Отряд смущено притих.
– Так, – подумал Краснов, – разговор пошел не в ту степь. Как бы он мне ребят не сбил с панталыку!
И громко, зычно – так он тоже умел – крикнул:
– Молчать! Иванов, Зуев, Лузгин – обыскать пещеру! Смирнов, Цыкунов – арестованного под стражу!
Трое красноармейцев кинулись вниз, туда, где чернел в склоне оврага узкий глинистый лаз. Двое, скинув винтовки с плеч, подошли к старику и встали от него справа и слева. Следы поношенных сапогов глубоко вдавились в свежие грядки.
Иван Иванович мерил шагами маленький огород. Да, как-то все выходило нескладно. Ладно церковь в Сосновке – там все же была толпа местных крестьян, которые и за вилы могла схватиться. А монастырь? Два больных старика, которым некуда было податься, и полведра пшена в кладовой. Ну, там хоть иконы сожгли и утварь церковную на телегу сгрузили. И то бойцы пошептались, что, мол, нищих гоняем. Где, дескать, тут мироеды? Мишаня утром все обсказал… А тут! Вообще одинокий старик, и живет под землей, и сам грядки копает. Да, поди, и в келье ничего не найти. И жечь нечего будет. Срочно надо речь произнесть, поднять дух боевой и сознательность пролетарскую. А то вон, Цыкунов что-то хмурится. Ну, да хрен с ним – он вообще с червоточинкой. И Трофимка, увалень деревенский, на монаха смотрит с разинутым ртом… Только что-то ничего на ум не приходит…
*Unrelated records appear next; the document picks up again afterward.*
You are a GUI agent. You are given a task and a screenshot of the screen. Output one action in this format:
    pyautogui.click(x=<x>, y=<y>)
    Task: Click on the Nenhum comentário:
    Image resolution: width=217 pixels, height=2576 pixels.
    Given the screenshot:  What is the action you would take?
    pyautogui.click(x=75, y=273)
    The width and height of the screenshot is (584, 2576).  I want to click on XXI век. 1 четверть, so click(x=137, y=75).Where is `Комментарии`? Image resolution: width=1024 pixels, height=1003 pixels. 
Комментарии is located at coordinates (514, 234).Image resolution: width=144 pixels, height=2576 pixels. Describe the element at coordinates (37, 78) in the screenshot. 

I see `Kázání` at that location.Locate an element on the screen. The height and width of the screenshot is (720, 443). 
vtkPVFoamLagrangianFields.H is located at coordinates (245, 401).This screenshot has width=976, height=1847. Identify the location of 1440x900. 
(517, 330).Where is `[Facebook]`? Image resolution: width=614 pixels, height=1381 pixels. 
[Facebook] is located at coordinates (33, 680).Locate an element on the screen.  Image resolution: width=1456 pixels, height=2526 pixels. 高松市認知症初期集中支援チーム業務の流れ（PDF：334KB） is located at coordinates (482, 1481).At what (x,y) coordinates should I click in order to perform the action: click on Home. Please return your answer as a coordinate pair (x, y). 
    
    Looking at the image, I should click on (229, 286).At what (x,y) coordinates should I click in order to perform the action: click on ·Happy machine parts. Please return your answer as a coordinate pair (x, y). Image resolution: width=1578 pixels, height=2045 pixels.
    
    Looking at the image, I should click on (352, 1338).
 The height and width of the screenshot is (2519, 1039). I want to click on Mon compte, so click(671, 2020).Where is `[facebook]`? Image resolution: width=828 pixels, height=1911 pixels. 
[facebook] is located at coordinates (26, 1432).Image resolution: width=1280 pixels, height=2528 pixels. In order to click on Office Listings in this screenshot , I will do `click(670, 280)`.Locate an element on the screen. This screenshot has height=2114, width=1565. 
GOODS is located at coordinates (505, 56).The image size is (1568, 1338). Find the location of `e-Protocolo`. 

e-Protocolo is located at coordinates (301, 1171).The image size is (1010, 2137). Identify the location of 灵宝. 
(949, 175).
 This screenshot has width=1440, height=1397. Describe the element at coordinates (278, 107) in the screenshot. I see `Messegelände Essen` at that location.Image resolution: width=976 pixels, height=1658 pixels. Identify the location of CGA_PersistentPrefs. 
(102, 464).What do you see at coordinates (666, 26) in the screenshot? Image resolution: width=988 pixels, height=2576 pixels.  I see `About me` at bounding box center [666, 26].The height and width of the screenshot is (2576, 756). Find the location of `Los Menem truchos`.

Снизу, от входа в пещеру, послышался приглушенный выстрел и какой-то неясный шум, словно ветер внезапно налетел на верхушки деревьев. И крик – тоже приглушенный, неясный, и от того еще более страшный. Солдаты испуганно встрепенулись. Недоумок Трофим побледнел и, забывшись, перекрестился.
Краснов, резко отдав команду, с двумя бойцами помчался на шум, сжимая в руке револьвер. С местными богоносцами надо держать ухо востро. Видел он их третьего дня возле церкви. Таким не в светлом будущем – самое место на лесоповале!
Однако тревога оказалась напрасной. Прибежавши на место, подмога застала у входа под землю всех троих эмиссаров, перепуганных и испачканных глиной.